Białoruskie władze zgodziły się na wystawienie „Narodnego Albomu” w Mińsku


Wydział ideologiczny mińskiego merostwa wydał zgodę na wystawienie legendarnego białoruskiego musicalu. „Narodny Albom”. Widowisko opowiadające o wydarzeniach dziejących się na pograniczu polsko-białoruskim w przededniu wybuchu II wojny światowej było przez lata traktowane jako podejrzane ideologicznie. We wrześniu br. został on po 20 latach od premiery ponownie wystawiony w Białymstoku z inicjatywy m.in. Biełsatu i spotkał się z olbrzymim zainteresowaniem ze strony Białorusinów, którzy wypełnili szczelnie salę białostockiej opery.

„Narodny Albom” to kultowy już muzyczny projekt, stworzony i wydany na kasetach przed 20 laty przez białoruskich niepokornych artystów. W 1997 roku postanowili zrealizować pierwszą białoruską rock operę, która wystawiona najpierw w Mińsku, a później w Polsce, okazała się sensacją. Muzycy najpopularniejszych białoruskich zespołów rockowych – Kasia Kamockaja z Nowaje Nieba, Lawon Wolski z NRM i Mroi, ale też Michał Aniempadystau, Anatol Dodz i Aleksandr Pomidoroff – wpadli na pomysł wystawienia nostalgiczno-ironicznej „opowieści z dawnego pogranicza”. Akcja opery toczy się w przedwojennym Rakowie – małym miasteczku na samej granicy ówczesnej „pańskiej Polski” i sowieckiej Białorusi. Tło muzyczne: przede wszystkim rock’n’roll, ale też tango, walczyki, polka. Do tego przewrotna fabuła obrazująca klimat polsko-białoruskiego pogranicza i świetne teksty w języku polskim, białoruskim i rosyjskim napisane przez Aniempadystowa.

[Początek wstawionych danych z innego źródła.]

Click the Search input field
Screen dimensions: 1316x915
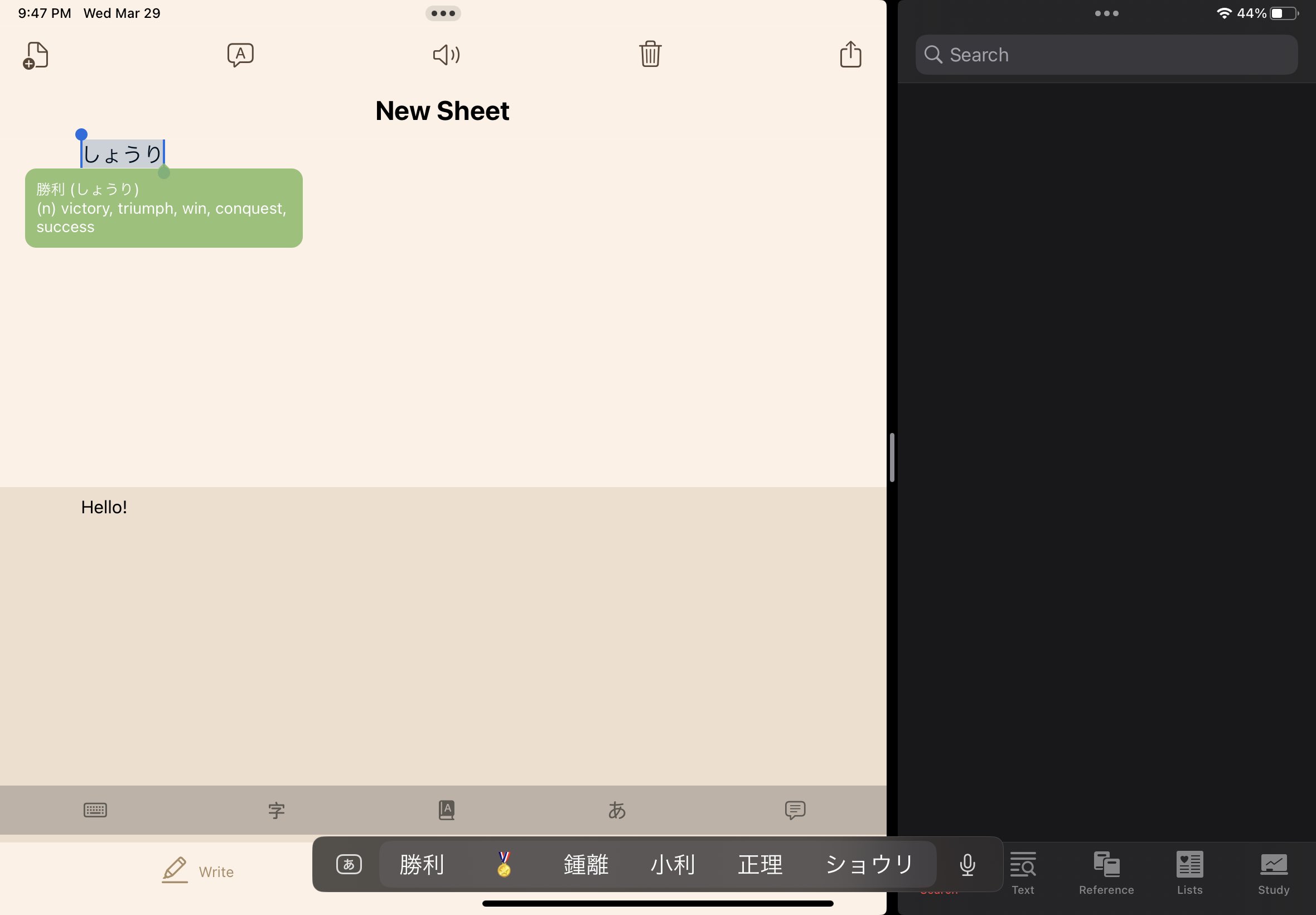(1106, 55)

Dziś okazało się, że agencja koncernowa „Szabli” otrzymała pisemną zgodę od Głównego Zarządu ds. Pracy Ideologicznej, Kultury i Spraw Młodzieży Mińskiego Komitetu Wykonawczego na wystawienie spektaklu w mińskiej sali koncertowej „Prima-hall” 12 lutego.

zrzut-ekranu-2016-12-1-o-10-53-24

To dobry znak lekkiej odwilży kulturalnej. Na Białorusi nie można bowiem zorganizować żadnego wydarzenia kulturalnego bez konsultacji z władzami. Dlatego wielu artystów, którzy krytycznie wypowiadają się nt. władz od lat nie może występować publicznie. Do tego grona zaliczali się również główni wykonawcy ról w „Narodnym Albomie” – Lawon Wolski i Zmicier Wajciuszkiewicz.